For a writer, finding one’s own “voice” can be elusive and frustrating—and all the more so if one is still young, and hasn’t yet developed a consistent voice for dealing with life itself.

Although I had no idea about how to try to find my writer’s voice, there was one thing of which I was fairly certain: Since trying to imitate Hemingway’s writing style had become a stultifying trap for me—I absolutely believed that endeavoring to imitate anyone else’s style would prove equally disastrous.

But I was wrong about that.

One of the most interesting series of assignments I recall during my years majoring in English Literature and Creative Writing back in the early 1970’s was precisely the thing I feared—being asked to imitate the style of various writers. It was the first semester of my sophomore year, and I was taking a class exposing newly declared writing majors to various forms such as prose, poetry, and essays. The instructor often had us read works by different authors, and then had us try to write in their style.

The specific assignment that turned out to be life-changing for me was being asked to read the novel Steps by Jerzy Kosiński, and to write a short piece imitating its style. Steps is not a novel in the traditional sense—it’s only about 170 pages long, and is comprised of a series of short, loosely related vignettes, narrated by an unnamed character, with scenes that take place in locales that are never explicitly named or described. Though it won the National Book Award in 1969, it never caught on much with readers—perhaps because it can be disturbing and disorienting to read—or perhaps because many of the vignettes deal with brutal revenge scenarios, and depraved sex.

For some reason though, I loved the book, and I found Kosiński’s style effortless to write in. I think it was because of all the writers this teacher asked us to imitate, Kosiński’s was most like what mine was eventually meant to be.

But his style in this particular work also seemed to me courageous and emancipating, in that it simply did away with what I’ve come to call the “connective tissue” that most writers feel compelled to include in their novels: descriptions of the visual appearance of people and places, the humdrum activities that get characters from point-A to point-B in order to have the next meaningful scene play out. Kosiński left all of that to the readers’ imagination in Steps.

I completed the Steps assignment nearly fifty years ago, but Kosiński’s approach to writing continues to influence my work to this day.

Structurally, I don’t write exactly as Kosiński did in Steps, but I do tend to be scrupulous about minimizing “connective tissue” in my work.

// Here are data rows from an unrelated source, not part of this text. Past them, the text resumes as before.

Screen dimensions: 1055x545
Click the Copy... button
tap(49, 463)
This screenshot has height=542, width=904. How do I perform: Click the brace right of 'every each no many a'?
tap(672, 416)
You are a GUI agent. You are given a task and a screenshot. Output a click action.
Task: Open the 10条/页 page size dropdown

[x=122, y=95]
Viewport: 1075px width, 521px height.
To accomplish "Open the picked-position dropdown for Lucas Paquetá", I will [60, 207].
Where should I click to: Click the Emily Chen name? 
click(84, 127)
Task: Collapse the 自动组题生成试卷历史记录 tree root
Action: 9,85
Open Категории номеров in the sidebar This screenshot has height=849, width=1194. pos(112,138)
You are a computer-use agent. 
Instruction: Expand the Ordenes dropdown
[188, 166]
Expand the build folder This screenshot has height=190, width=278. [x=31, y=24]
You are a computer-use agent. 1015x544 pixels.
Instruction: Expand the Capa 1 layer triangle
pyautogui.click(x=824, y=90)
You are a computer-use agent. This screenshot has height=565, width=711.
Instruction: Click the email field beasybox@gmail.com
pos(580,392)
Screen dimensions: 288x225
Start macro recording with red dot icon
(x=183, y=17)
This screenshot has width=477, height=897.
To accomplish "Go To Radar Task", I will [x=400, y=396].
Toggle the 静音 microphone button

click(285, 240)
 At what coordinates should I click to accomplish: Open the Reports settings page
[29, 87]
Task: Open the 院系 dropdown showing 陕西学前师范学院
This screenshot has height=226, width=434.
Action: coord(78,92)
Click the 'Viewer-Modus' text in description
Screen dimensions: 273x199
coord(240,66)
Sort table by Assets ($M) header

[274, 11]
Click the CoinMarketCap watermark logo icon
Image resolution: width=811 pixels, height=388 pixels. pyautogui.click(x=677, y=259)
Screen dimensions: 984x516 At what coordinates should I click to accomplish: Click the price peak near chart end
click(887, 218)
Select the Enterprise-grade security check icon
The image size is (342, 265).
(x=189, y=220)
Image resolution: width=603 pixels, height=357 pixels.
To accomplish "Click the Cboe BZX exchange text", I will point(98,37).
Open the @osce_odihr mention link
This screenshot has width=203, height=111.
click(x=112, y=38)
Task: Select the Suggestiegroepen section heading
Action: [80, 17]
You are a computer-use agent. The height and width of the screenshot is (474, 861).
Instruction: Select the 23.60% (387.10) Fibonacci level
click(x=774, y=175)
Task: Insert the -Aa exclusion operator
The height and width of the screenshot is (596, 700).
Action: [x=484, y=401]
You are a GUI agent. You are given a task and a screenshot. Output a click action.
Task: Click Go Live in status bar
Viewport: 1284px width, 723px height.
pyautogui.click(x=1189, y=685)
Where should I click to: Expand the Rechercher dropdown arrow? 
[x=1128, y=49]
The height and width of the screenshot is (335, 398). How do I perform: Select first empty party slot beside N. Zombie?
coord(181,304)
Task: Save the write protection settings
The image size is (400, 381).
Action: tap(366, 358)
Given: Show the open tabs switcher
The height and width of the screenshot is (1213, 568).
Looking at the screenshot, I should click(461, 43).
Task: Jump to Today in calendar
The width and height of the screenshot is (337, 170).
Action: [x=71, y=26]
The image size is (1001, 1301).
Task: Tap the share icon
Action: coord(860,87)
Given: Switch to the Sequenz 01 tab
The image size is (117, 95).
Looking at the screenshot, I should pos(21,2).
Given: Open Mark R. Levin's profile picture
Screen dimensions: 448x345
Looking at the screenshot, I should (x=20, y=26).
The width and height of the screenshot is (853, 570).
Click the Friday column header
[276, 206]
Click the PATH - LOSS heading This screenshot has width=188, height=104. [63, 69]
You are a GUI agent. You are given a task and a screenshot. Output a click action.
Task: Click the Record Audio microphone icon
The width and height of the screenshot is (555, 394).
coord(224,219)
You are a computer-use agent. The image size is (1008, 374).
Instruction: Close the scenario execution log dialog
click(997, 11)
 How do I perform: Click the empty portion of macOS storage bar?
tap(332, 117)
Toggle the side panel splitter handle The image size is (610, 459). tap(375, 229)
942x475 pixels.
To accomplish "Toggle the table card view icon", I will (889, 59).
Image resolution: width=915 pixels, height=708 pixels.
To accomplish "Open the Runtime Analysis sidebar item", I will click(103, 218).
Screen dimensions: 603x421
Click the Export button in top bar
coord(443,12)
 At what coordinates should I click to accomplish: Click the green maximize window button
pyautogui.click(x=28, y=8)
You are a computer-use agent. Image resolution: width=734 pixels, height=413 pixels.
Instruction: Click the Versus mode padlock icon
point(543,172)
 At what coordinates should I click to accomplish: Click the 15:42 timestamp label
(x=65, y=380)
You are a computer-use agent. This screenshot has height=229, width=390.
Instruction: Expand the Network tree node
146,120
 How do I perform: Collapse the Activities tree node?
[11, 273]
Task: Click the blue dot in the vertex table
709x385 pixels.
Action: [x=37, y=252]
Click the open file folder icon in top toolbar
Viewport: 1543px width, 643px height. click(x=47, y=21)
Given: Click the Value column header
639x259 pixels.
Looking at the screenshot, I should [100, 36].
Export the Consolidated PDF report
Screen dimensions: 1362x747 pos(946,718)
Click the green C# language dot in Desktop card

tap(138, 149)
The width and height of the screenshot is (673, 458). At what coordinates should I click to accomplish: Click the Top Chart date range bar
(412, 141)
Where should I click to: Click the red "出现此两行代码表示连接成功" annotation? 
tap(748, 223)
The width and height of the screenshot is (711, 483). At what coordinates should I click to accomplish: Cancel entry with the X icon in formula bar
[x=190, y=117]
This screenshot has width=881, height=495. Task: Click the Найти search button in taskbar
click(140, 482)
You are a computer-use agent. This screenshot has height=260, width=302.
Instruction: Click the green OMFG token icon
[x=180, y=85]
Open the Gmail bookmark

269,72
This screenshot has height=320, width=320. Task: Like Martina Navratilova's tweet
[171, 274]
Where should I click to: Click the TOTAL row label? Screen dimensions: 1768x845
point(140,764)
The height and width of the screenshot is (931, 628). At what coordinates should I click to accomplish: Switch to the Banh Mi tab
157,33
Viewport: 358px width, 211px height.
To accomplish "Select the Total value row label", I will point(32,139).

And if you’ve read my novels, you know that there are strange goings-on, both sexually and otherwise. Unlike with Kosiński, no matter how weird the sex in my books gets, it’s generally consensual, and the violence is more psychological than actual—but Kosiński’s influence is definitely there.

My actual narration style is a bit less spare and more playful than his, but the direct type of storytelling I employ still reeks a good deal of Kosiński as well.

I am sad to say that Jerzy Kosiński suffered a fall from grace as he reached middle-age. His new novels were not well received (though I continued to read, and greatly enjoy, every one). Then came accusations of plagiarism—claims that he did not actually write the books attributed to him. Those allegations were refuted by credible sources, but his image remained tarnished. For me, as someone who was so deeply immersed in Kosiński’s style and perspective, it was irrefutably clear that those novels were all written by the same person.

Nonetheless, these setbacks took their toll. His health began to fail. In 1991, at age fifty-seven, Jerzy Kosiński ingested a huge dose of alcohol and drugs, sealed his head in a plastic bag, and bid farewell to this world.

I would have loved to read the fiction he produced as an older man, infused with the wisdom and experience he had gained. I regret that I will not have the privilege of doing so.

But I remain profoundly indebted to Mr. Kosiński for his help in finding my voice as an author.